[[ SUPPLIED INFORMATION open ]]
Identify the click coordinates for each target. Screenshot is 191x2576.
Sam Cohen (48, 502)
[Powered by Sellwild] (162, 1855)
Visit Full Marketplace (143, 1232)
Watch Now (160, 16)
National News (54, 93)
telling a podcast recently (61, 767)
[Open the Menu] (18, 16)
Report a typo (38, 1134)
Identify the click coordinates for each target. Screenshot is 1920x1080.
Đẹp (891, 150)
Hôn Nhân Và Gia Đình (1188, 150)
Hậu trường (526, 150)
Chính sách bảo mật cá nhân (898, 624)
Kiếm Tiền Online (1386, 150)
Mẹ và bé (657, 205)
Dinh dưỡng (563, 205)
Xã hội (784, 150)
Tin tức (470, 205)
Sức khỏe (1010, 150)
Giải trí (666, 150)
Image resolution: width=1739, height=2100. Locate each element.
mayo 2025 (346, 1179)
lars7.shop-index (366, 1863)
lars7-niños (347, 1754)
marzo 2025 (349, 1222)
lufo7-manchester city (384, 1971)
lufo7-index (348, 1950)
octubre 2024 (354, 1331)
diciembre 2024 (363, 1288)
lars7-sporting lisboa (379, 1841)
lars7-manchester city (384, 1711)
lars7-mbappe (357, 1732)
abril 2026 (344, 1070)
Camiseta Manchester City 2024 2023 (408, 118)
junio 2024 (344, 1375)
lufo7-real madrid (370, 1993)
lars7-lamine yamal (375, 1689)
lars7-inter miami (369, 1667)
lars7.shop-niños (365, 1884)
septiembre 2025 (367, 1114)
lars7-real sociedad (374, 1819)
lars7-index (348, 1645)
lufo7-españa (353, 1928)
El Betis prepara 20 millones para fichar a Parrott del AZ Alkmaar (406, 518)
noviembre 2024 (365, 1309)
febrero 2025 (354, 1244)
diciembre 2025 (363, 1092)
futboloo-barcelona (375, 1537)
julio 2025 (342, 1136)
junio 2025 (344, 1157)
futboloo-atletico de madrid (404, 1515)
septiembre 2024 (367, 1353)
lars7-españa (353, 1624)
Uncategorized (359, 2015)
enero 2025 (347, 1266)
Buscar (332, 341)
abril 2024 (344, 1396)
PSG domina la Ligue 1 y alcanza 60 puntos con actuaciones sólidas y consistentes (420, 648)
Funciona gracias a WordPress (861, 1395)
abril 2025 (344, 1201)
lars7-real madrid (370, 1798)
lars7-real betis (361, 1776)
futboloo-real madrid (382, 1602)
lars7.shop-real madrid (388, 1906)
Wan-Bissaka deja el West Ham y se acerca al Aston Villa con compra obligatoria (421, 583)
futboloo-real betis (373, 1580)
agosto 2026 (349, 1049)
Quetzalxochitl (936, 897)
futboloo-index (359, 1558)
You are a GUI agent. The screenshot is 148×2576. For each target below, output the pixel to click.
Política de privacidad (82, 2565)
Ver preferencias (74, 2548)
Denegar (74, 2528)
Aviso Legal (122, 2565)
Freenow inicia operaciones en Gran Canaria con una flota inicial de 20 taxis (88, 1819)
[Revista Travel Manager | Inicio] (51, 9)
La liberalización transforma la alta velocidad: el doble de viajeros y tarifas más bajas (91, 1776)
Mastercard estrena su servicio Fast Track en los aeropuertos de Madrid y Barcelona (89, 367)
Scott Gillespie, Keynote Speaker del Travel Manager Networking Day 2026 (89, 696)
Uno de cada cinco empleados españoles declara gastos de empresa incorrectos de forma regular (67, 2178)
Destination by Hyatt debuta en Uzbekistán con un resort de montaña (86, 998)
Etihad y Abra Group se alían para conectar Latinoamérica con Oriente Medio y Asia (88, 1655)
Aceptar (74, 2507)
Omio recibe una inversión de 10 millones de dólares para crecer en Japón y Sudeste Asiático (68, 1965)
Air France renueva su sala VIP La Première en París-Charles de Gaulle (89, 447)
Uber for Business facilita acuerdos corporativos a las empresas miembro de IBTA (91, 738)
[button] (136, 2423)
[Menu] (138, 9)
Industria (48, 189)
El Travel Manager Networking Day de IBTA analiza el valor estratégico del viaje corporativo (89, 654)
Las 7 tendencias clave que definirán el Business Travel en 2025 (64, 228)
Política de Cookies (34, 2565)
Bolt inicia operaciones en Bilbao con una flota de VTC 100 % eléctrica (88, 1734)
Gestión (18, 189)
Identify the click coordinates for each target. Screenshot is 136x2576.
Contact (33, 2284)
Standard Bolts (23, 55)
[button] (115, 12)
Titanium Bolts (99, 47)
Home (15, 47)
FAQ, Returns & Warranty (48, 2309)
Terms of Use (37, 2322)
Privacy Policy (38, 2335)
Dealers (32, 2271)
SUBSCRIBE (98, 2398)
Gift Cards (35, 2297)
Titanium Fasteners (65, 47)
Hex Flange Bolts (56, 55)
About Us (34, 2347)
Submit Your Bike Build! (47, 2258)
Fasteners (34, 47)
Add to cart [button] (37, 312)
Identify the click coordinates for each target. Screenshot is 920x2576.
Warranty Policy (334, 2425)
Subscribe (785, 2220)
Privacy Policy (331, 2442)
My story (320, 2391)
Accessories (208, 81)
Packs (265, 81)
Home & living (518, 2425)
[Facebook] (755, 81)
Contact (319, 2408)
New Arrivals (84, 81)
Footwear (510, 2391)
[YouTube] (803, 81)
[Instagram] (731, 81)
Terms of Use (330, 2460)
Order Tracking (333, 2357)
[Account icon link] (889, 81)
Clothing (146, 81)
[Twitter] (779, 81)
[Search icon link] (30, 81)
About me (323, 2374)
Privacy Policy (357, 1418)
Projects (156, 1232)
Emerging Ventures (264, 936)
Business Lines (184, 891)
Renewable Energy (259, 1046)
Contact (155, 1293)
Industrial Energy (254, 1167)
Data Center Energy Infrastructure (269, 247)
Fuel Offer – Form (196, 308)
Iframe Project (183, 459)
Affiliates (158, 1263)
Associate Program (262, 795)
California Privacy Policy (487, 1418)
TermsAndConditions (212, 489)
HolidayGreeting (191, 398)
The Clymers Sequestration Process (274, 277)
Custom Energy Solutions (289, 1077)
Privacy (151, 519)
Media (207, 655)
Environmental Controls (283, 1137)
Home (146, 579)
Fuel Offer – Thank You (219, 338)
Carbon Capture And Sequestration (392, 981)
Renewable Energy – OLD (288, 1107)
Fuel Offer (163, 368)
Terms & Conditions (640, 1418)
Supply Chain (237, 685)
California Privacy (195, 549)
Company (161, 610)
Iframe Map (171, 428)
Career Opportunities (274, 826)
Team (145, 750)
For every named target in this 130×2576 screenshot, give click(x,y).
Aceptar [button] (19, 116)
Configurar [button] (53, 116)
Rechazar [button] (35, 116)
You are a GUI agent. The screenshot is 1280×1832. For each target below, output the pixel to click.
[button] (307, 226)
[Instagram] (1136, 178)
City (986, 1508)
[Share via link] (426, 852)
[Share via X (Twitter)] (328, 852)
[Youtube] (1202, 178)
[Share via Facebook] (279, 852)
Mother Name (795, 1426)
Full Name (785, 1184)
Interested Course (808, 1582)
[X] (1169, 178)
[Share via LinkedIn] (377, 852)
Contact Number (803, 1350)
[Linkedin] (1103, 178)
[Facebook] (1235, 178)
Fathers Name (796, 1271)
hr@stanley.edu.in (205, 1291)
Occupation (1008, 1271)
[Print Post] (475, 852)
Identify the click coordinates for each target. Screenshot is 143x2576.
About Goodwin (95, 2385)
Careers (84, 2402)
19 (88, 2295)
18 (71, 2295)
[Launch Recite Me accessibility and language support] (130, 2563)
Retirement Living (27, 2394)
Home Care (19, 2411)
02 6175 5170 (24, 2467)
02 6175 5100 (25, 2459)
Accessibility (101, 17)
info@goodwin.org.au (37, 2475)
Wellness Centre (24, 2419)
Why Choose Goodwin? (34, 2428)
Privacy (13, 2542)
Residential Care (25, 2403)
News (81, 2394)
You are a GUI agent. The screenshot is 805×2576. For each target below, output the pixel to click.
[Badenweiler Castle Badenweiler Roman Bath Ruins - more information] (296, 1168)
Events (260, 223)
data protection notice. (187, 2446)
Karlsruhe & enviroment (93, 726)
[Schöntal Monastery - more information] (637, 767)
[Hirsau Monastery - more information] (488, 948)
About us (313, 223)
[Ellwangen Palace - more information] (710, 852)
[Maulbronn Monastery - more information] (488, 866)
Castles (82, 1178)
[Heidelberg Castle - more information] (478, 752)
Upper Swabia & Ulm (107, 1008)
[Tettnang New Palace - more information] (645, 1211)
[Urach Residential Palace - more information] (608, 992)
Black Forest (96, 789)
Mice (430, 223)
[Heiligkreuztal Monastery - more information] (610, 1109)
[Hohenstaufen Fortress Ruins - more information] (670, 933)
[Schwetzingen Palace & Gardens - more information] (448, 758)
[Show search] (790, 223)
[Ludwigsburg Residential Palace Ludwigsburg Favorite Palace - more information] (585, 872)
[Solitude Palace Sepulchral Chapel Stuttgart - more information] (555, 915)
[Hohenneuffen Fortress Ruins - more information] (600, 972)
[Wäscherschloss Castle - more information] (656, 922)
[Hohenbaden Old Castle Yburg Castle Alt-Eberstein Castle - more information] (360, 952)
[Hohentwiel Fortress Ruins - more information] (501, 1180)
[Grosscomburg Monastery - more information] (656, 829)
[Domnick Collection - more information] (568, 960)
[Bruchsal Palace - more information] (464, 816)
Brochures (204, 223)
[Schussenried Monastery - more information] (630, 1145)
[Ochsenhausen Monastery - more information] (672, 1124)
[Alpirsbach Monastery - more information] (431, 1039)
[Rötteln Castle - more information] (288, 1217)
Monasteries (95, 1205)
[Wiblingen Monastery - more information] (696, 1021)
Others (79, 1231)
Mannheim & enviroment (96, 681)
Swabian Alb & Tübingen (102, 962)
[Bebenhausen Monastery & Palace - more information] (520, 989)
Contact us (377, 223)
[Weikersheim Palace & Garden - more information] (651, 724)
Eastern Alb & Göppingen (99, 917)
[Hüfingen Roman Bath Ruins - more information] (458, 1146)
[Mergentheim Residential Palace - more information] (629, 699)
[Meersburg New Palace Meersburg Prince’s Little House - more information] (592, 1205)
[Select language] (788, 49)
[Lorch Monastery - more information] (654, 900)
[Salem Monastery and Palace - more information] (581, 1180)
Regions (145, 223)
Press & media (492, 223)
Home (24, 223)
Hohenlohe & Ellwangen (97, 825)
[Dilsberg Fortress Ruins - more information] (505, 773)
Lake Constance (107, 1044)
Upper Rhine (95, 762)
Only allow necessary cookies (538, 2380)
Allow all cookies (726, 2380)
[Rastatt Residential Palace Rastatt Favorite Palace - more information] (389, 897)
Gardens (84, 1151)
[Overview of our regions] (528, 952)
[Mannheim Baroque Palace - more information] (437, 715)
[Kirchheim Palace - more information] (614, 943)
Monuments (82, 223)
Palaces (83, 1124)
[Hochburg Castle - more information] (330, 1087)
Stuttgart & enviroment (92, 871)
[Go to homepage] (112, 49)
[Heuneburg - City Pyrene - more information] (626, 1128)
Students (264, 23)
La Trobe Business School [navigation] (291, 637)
[[ SUPPLIED INFORMATION closed ]]
**TASK OBJECTIVE**
Give back exactly the lines above starting at the line where "About us (313, 223)" appears and ending at the line where "[Grosscomburg Monastery - more" appears, both included, with no other lines.

**ANSWER TO THIS TASK**
About us (313, 223)
[Ellwangen Palace - more information] (710, 852)
[Maulbronn Monastery - more information] (488, 866)
Castles (82, 1178)
[Heidelberg Castle - more information] (478, 752)
Upper Swabia & Ulm (107, 1008)
[Tettnang New Palace - more information] (645, 1211)
[Urach Residential Palace - more information] (608, 992)
Black Forest (96, 789)
Mice (430, 223)
[Heiligkreuztal Monastery - more information] (610, 1109)
[Hohenstaufen Fortress Ruins - more information] (670, 933)
[Schwetzingen Palace & Gardens - more information] (448, 758)
[Show search] (790, 223)
[Ludwigsburg Residential Palace Ludwigsburg Favorite Palace - more information] (585, 872)
[Solitude Palace Sepulchral Chapel Stuttgart - more information] (555, 915)
[Hohenneuffen Fortress Ruins - more information] (600, 972)
[Wäscherschloss Castle - more information] (656, 922)
[Hohenbaden Old Castle Yburg Castle Alt-Eberstein Castle - more information] (360, 952)
[Hohentwiel Fortress Ruins - more information] (501, 1180)
[Grosscomburg Monastery - more information] (656, 829)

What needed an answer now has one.